Odom, now 41 and living in Austin, Texas, wanted that in a dating site, so he created Gelato, which launched earlier this month. The site taps into social networking sites including Facebook and Twitter, as well as information from Netflix, Flickr, Last.fm and Hulu. That way, potential matches can see real-time Facebook updates and tweets, plus movies rented, photos downloaded, music listened to and shows watched.
He said he built the site to be a time-saver to find out if the user and others looking for love have shared interests. “Say I’m watching the Chicago Bears game, I can do a search for ‘Show me women, 30-40, politically liberal, non-smoker, who has recently mentioned the Chicago Bears.’ And if a woman on Gelato meets those criteria and mentioned the Bears in her Twitter stream, on Facebook or added a Flickr photo with a Chicago Bears description, she will show up,” Odom said in an e-mail.
The information then can become a conversation starter and lead to a relationship, not a hookup, Odom said. “Romance comes from a feeling of connection with a person,” he said. “Sort of like when someone says, ‘I saw that you listened to the Yeah Yeah Yeahs the other day’ and the other person’s eyes light up and says ‘Yeah, I love them!'”
On the flip side, providing too much information has the potential to be a romance killer.
“Part of attraction is the mystery. People want to know more about you,” said Thomas Edwards, a dating and lifestyle development consultant based in Boston.
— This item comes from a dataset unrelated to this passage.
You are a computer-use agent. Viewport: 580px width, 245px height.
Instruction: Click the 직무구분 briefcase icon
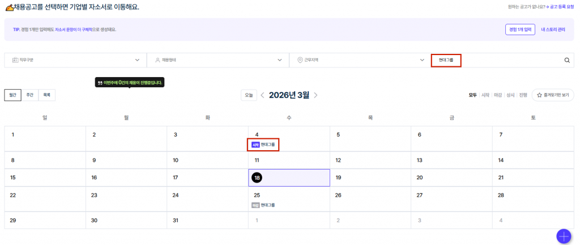(15, 60)
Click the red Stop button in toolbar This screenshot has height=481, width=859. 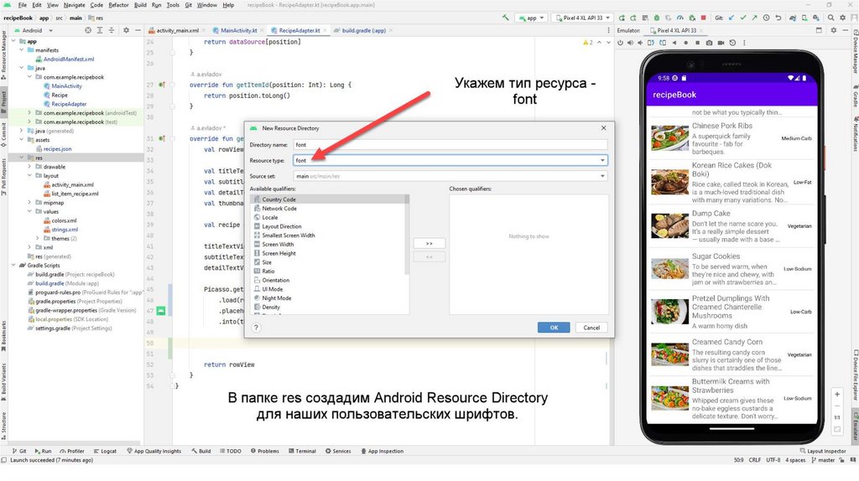pos(704,17)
What’s the fun in going online for a scouting report on your potential date? he asked.
Dating experts also caution against putting too much information into cyberspace via mobile sites and apps.
“You still have to remember you don’t know who’s on the other end of that,” said Jennifer Kelton, founder of badonlinedates.com. “With the instantaneousness of this, it kind of removes that one other layer. At least with the Internet, there might have been a longer dialogue going on to get to know each other to some degree.”
Another safeguard, Davis said, is to be aware of logging on and off a dating service with GPS so others can’t search for your location if you don’t want them to know it. “You wouldn’t want someone approaching you when you’re with your family or on a date,” she said.